-- Begin Records to process --

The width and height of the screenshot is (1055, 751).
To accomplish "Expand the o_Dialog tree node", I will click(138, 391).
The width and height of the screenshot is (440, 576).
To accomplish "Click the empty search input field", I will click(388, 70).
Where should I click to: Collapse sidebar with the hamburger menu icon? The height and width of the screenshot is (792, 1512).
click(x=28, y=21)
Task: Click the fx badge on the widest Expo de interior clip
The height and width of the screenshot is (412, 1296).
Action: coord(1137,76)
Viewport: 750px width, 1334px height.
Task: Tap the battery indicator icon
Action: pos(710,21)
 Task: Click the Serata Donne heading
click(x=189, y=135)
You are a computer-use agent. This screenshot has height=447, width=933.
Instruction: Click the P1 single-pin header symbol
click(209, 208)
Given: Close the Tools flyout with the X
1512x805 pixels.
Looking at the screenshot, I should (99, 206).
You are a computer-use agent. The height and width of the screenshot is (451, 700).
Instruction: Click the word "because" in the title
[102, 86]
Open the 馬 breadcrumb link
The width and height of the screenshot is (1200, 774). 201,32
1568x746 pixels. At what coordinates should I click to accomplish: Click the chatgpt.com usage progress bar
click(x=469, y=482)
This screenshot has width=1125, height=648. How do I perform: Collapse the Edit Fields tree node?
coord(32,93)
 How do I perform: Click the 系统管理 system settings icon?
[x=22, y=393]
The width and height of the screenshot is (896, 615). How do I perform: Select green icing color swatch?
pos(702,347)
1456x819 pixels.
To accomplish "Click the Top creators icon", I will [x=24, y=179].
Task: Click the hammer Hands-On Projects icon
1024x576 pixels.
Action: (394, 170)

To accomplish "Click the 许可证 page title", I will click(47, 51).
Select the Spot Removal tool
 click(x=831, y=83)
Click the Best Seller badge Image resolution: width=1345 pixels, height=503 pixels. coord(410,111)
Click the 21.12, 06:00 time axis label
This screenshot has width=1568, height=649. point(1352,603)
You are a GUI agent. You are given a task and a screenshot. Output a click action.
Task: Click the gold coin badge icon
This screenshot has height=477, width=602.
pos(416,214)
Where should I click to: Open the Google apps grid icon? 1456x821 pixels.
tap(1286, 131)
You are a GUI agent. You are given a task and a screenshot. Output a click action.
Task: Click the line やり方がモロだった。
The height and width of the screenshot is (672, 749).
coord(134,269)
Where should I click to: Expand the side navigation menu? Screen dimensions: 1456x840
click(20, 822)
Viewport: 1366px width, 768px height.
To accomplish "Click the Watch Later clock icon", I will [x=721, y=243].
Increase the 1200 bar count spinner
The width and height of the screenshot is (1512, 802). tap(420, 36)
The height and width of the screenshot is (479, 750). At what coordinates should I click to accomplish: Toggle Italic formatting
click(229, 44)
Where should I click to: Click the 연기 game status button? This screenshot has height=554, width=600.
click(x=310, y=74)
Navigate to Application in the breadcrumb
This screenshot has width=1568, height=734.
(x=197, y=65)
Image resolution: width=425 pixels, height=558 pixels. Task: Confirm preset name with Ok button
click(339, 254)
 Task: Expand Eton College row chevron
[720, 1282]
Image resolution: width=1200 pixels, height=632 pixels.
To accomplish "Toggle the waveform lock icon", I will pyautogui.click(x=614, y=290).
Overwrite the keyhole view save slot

-- End Records to process --

Copy the entries from the line containing "Where should I click to: Expand" through the end of the entries, and include both ends.

Where should I click to: Expand the side navigation menu? Screen dimensions: 1456x840
click(20, 822)
Viewport: 1366px width, 768px height.
To accomplish "Click the Watch Later clock icon", I will [x=721, y=243].
Increase the 1200 bar count spinner
The width and height of the screenshot is (1512, 802). tap(420, 36)
The height and width of the screenshot is (479, 750). At what coordinates should I click to accomplish: Toggle Italic formatting
click(229, 44)
Where should I click to: Click the 연기 game status button? This screenshot has height=554, width=600.
click(x=310, y=74)
Navigate to Application in the breadcrumb
This screenshot has width=1568, height=734.
(x=197, y=65)
Image resolution: width=425 pixels, height=558 pixels. Task: Confirm preset name with Ok button
click(339, 254)
 Task: Expand Eton College row chevron
[720, 1282]
Image resolution: width=1200 pixels, height=632 pixels.
To accomplish "Toggle the waveform lock icon", I will pyautogui.click(x=614, y=290).
Overwrite the keyhole view save slot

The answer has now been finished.